• [Task instructions] Take the line that contains "Given: Toggle Members labels on or off" as the first and the last line of the material as the final one; set down exactly the lines in that span.
====
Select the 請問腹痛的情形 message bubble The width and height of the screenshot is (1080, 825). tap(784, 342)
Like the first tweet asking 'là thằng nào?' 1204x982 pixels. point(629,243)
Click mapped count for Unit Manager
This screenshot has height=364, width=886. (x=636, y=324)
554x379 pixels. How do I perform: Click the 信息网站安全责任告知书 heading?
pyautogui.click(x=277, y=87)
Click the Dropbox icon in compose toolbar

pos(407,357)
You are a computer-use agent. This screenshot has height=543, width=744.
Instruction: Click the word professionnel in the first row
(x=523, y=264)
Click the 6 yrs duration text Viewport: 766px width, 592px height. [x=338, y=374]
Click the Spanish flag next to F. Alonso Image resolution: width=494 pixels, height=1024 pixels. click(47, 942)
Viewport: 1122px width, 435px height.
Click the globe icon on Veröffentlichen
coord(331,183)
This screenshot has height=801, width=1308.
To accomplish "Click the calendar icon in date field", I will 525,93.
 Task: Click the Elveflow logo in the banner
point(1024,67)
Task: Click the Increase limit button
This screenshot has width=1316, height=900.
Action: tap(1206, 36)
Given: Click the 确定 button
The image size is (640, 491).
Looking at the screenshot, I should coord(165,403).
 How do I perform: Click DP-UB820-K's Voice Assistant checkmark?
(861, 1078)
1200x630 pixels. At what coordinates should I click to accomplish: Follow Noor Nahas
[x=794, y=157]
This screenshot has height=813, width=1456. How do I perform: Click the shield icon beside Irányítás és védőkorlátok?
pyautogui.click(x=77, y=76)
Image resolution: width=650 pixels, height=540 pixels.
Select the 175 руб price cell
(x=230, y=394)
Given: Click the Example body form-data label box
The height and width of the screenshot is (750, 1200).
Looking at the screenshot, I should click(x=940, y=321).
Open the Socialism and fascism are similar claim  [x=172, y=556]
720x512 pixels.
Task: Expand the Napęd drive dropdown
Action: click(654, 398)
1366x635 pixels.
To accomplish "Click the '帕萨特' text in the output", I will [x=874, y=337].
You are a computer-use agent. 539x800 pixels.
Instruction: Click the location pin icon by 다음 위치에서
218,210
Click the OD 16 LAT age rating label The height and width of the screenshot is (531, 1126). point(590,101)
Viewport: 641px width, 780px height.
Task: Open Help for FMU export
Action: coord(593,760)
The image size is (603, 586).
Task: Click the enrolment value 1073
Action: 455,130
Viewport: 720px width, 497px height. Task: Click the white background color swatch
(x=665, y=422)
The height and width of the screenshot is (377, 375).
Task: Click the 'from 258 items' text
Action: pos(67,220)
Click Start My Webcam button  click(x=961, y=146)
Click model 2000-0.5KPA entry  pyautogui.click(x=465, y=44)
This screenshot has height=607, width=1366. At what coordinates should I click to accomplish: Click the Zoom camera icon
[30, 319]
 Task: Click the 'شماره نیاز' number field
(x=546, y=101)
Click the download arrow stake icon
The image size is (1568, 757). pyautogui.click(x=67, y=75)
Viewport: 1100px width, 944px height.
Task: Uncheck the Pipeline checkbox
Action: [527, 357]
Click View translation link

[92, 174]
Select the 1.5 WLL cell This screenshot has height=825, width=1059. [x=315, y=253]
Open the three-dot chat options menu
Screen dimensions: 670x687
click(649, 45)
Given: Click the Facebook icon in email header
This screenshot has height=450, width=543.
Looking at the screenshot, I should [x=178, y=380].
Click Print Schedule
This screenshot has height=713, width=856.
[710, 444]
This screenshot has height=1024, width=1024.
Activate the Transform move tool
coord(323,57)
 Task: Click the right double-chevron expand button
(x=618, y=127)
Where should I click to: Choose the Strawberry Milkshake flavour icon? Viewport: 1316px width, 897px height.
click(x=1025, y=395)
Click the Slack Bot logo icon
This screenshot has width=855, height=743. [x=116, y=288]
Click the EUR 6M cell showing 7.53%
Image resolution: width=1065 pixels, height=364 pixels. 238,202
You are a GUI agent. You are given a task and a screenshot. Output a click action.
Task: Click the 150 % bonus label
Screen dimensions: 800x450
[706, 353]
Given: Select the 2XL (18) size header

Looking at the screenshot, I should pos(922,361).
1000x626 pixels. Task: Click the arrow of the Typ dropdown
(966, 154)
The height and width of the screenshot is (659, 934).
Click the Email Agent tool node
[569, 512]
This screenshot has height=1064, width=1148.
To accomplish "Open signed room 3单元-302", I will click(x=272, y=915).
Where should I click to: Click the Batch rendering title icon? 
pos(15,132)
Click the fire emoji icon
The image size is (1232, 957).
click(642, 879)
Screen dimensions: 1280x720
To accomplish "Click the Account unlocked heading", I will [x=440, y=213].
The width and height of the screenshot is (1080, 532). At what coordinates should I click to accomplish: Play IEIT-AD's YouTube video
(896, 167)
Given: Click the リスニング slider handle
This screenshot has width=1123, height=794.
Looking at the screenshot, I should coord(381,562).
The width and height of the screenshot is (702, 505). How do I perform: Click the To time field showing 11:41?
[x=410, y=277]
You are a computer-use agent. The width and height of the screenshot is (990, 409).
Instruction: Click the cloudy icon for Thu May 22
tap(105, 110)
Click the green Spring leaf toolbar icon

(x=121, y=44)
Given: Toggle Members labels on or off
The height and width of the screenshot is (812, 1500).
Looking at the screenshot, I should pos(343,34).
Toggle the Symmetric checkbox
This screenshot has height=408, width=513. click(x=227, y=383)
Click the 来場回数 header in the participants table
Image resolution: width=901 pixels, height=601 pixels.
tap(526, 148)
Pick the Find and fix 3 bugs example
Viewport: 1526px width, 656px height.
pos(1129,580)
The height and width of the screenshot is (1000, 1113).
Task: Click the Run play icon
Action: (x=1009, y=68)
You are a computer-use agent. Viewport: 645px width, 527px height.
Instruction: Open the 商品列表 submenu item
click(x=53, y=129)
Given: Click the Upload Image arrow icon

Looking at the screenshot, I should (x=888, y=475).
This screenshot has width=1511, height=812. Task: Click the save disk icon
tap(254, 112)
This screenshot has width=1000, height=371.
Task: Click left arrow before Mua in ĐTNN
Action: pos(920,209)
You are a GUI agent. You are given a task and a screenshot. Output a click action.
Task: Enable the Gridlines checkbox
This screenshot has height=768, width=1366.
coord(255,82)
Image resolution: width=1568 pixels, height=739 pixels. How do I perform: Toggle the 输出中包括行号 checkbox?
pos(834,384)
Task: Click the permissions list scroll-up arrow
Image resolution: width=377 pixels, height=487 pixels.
====
• [Final answer]
Given: Toggle Members labels on or off
The height and width of the screenshot is (812, 1500).
Looking at the screenshot, I should pos(343,34).
Toggle the Symmetric checkbox
This screenshot has height=408, width=513. click(x=227, y=383)
Click the 来場回数 header in the participants table
Image resolution: width=901 pixels, height=601 pixels.
tap(526, 148)
Pick the Find and fix 3 bugs example
Viewport: 1526px width, 656px height.
pos(1129,580)
The height and width of the screenshot is (1000, 1113).
Task: Click the Run play icon
Action: (x=1009, y=68)
You are a computer-use agent. Viewport: 645px width, 527px height.
Instruction: Open the 商品列表 submenu item
click(x=53, y=129)
Given: Click the Upload Image arrow icon

Looking at the screenshot, I should (x=888, y=475).
This screenshot has width=1511, height=812. Task: Click the save disk icon
tap(254, 112)
This screenshot has width=1000, height=371.
Task: Click left arrow before Mua in ĐTNN
Action: pos(920,209)
You are a GUI agent. You are given a task and a screenshot. Output a click action.
Task: Enable the Gridlines checkbox
This screenshot has height=768, width=1366.
coord(255,82)
Image resolution: width=1568 pixels, height=739 pixels. How do I perform: Toggle the 输出中包括行号 checkbox?
pos(834,384)
Task: Click the permissions list scroll-up arrow
Image resolution: width=377 pixels, height=487 pixels.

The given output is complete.